5 Quick Links for Devs: Week 8, 2026
Gemini 3.1 Pro is here
The one-upmanship between the leading labs continues, with Google releasing their latest frontier model. Early reports suggest it's a big improvement in abstract reasoning and complex tasks, and it's already integrated into the latest version of AntiGravity (which is actually getting better with every patch). I still haven't gone back to Gemini CLI yet since Google seems to have put that down in the list of priorities. I'm also keen to try 3.1 out in the criminally underrated NotebookLM!
Related: NotebookLM
A Beginner's Guide to Split Keyboards
I love my ZSA Voyager, and after moving to a split ergo mechanical keyboard I will never go back to a standard keyboard as my daily driver. This guide goes back to the foundational questions to help you make the leap, covering the ergonomics, the practical advantages, the downsides and the different types of split keyboards that are available on the market today. Every single time I read a guide or overview like this I get the urge to get another split, they are just so much fun to use, and they're also great if you like tinkering, as you can buy the kits to build them yourself. A very fun read!
Related: monkeytype
A Guide to Which AI to Use in the Agentic Era
This is an incredibly useful guide and rundown of the SOTA tools and models as it stands in February, 2026 by Ethan Mollick, breaking down not only the available models but also the areas where they shine, when to use them and models to avoid. I really recommend giving this one a read to be up-to-date with the bleeding edge of publicly available coding tools! Note: this was posted just prior to the release of Gemini 3.1 - things move quickly in AI land!

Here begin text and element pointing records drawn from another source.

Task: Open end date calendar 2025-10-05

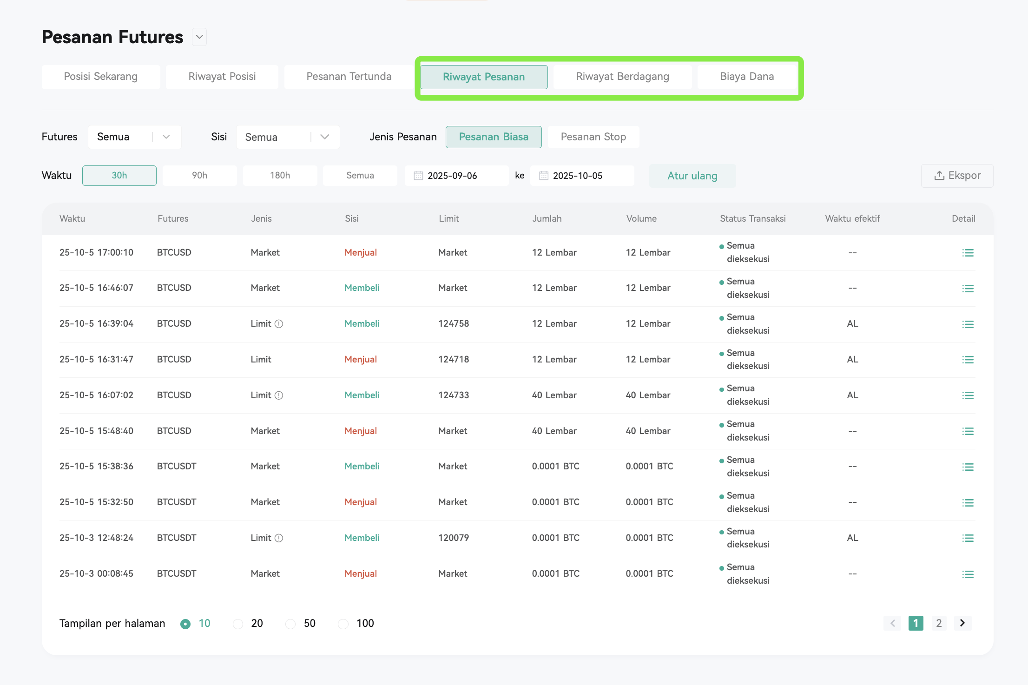Action: click(x=582, y=176)
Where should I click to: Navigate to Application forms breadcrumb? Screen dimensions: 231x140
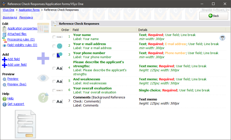tap(29, 10)
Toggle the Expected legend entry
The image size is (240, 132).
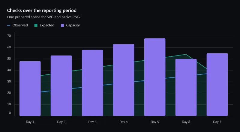coord(44,25)
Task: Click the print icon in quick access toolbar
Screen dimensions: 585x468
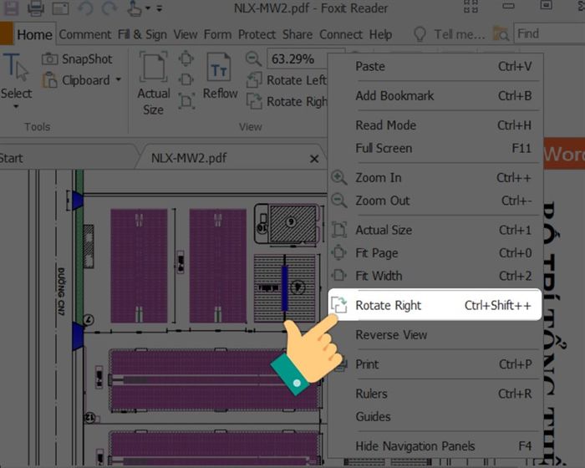Action: [36, 9]
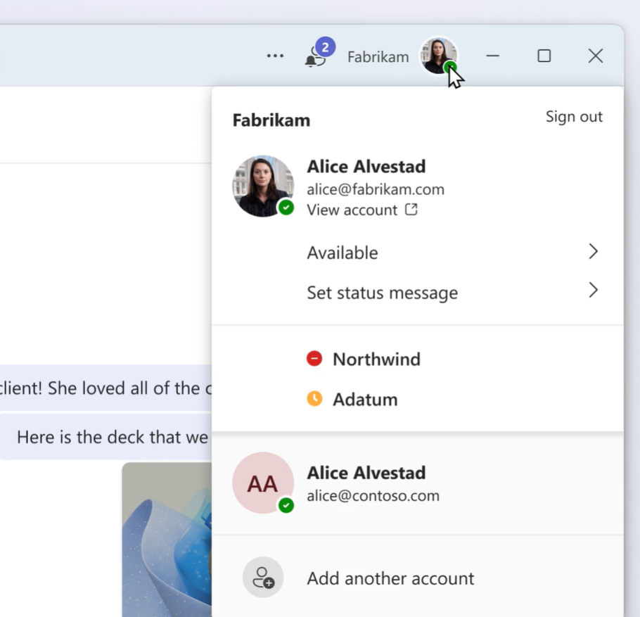
Task: Click the add account person icon
Action: click(263, 578)
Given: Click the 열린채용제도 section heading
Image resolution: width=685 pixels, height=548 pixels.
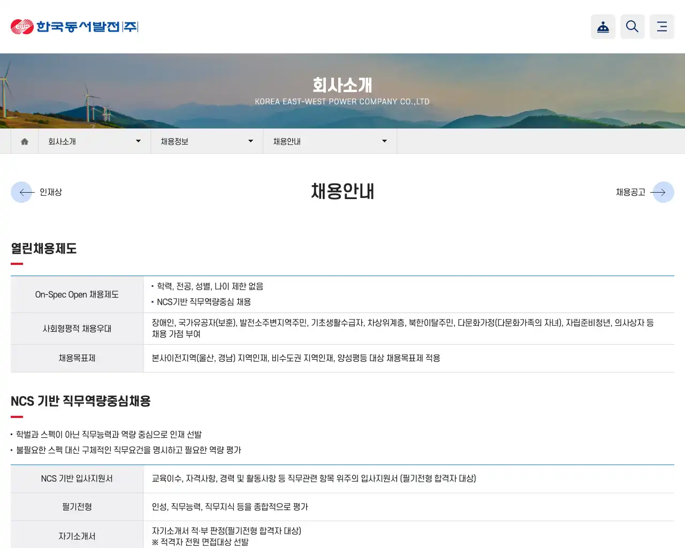Looking at the screenshot, I should point(44,249).
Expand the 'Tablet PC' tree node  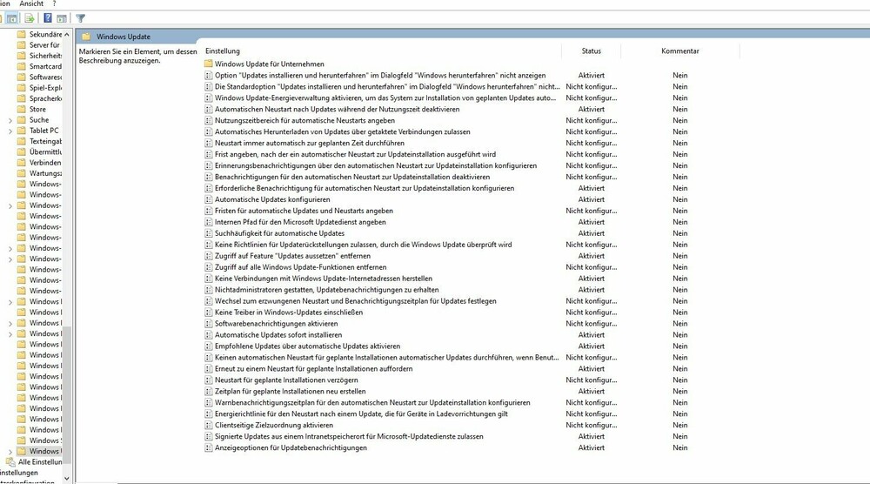pos(10,131)
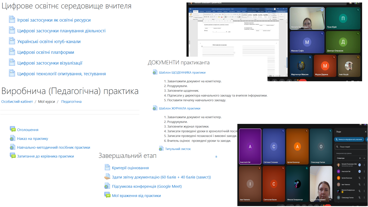This screenshot has height=207, width=368.
Task: Go to Особистий кабінет breadcrumb
Action: (17, 101)
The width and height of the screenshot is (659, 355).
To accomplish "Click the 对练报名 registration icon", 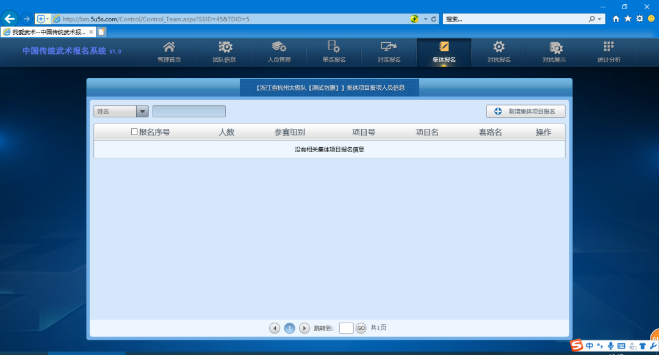I will pyautogui.click(x=389, y=46).
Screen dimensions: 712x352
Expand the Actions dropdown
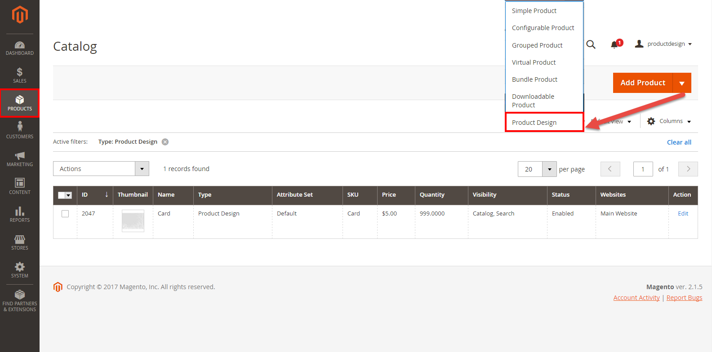101,169
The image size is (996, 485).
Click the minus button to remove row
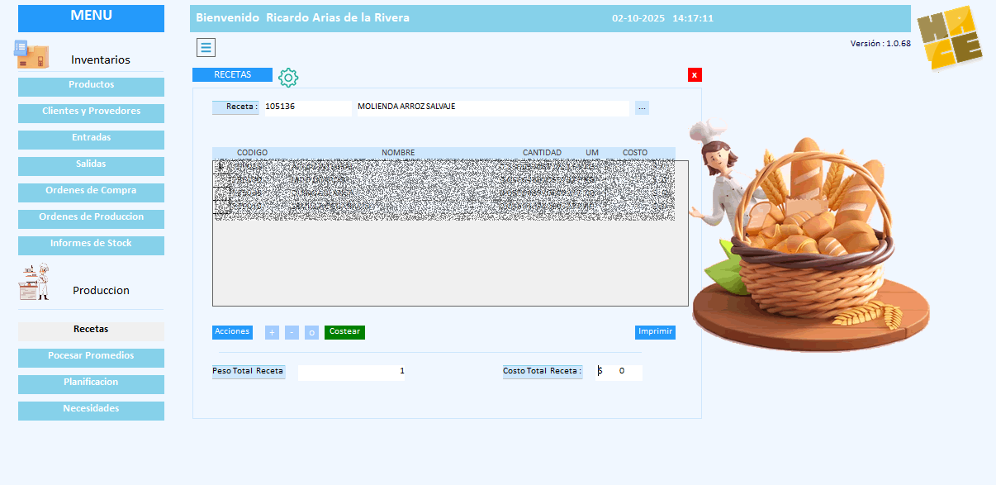(292, 332)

Related: The Harness Problem
How to Build OpenClaw in 400 Lines of Code
OpenClaw was all the rage a week or two ago, opening a lot of eyes to our agentic future and bumping Apple's Mac Mini sales as terminally online nerds rushed to deploy their own personal claw and give it access to all of their private details! The hype was so intense that first Anthropic sent the developer Peter Steinberger a cease-and-desist (when the project was called Clawd), and only a few days later OpenAI hired him to bring his agent scaffolding expertise in-house. This post peels back the mystique and shows us how to build an OpenClaw like agent ourselves.
Related: Who is OpenClaw creator Peter Steinberger?
Stop Writing CSS
Ok, ok. Let's do something that isn't AI-related! This is an updated collection of modern CSS snippets with explanations and examples, worthwhile revisiting to update your expectations on what raw CSS can do these days.